Fraktionsvorsitzender Detlef Oelsner wollte diesen Punkt aber unbedingt besprechen lassen, denn bereits bei der letzten nicht-öffentlichen Sitzung wurde dies beantragt. Der Punkt wurde nun aber auf der Tagesordnung vergessen. Christian Winkler von der CDU sagte: „Ich will niemandem bösen Willen unterstellen.
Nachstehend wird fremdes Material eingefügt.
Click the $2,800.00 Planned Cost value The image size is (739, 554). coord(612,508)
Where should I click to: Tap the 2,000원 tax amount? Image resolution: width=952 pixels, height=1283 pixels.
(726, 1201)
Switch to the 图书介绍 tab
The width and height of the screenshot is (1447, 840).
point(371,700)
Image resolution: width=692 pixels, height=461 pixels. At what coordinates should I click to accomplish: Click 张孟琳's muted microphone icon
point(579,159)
Fehler sind halt menschlich“ Der stellvertretende Bürgermeister Volker Winter (CDU) ließ dann die Gemeinderäte entscheiden und so kam der Punkt doch noch auf die Tagesordnung.
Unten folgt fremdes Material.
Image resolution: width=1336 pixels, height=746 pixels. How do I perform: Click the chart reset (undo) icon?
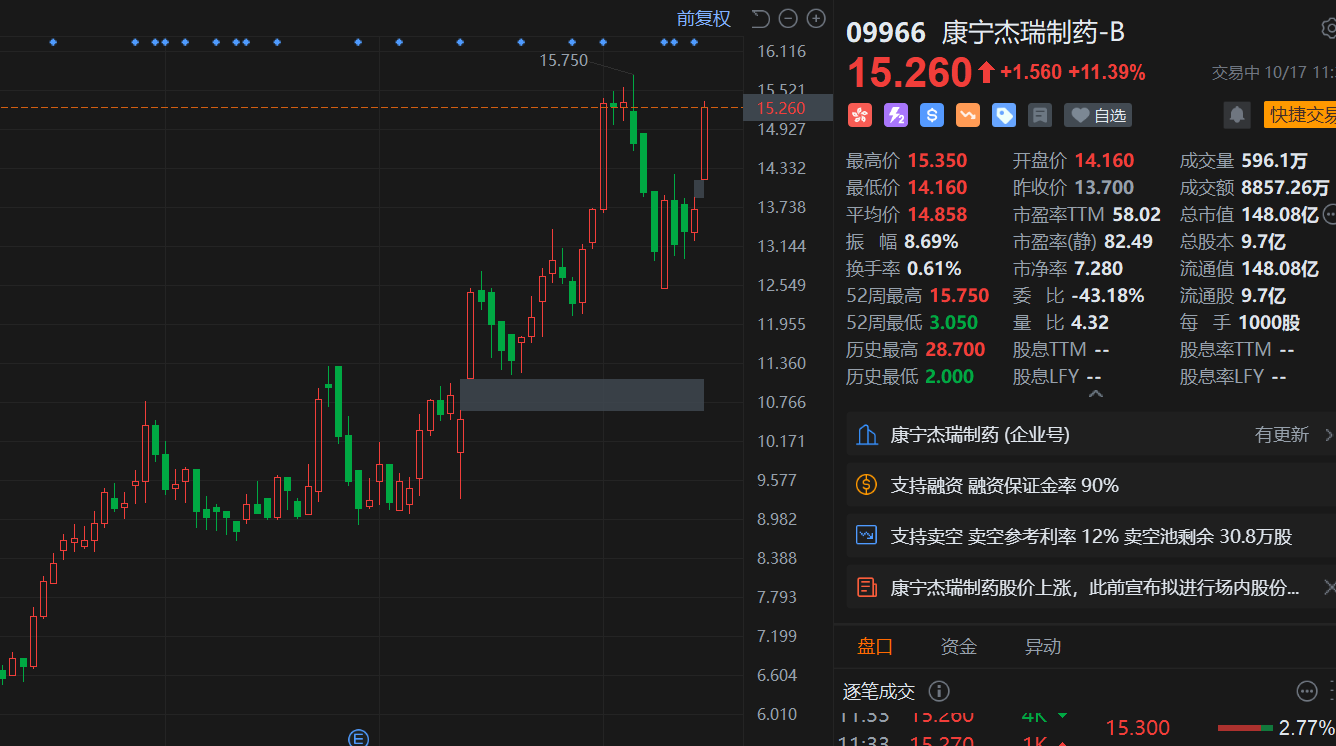pos(761,18)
Die neu geschaffene Stelle würde im Jahr rund 50.000 Euro kosten. Für die klammen Gemeindekassen ist das eine Menge Geld. Deswegen wurde es bei der Diskussion um diesen Tagesordnungspunkt auch sehr hitzig. „Wir brauchen diese Stelle unbedingt, denn sonst gibt es das Bad nicht mehr“, sagte Stephan Wiesner. Vehement setzte sich der AfD-Gemeinderat für die Planstelle ein. „Der einzige Treffpunkt im Dorf wäre dann auch weg“, sagte er. Es sei ein Bad für die Bürger und die Gemeinde, deswegen sei die Erhaltung des Karswaldbades von enormer Bedeutung und die Schaffung der Stelle sehr wichtig.

Finanzierung ist noch nicht geklärt

Die CDU-Fraktion war grundsätzlich für die Schaffung einer neuen Stelle, sprach aber in Person von Christine Valley die Finanzierung der Stelle an. Diese kann aber erst geklärt werden, wenn der Haushalt 2020 verabschiedet wird. Das passiert im Januar des nächsten Jahres. „Vorher brauchen wir uns doch darüber eigentlich nicht zu unterhalten“, sagte Christine Valley.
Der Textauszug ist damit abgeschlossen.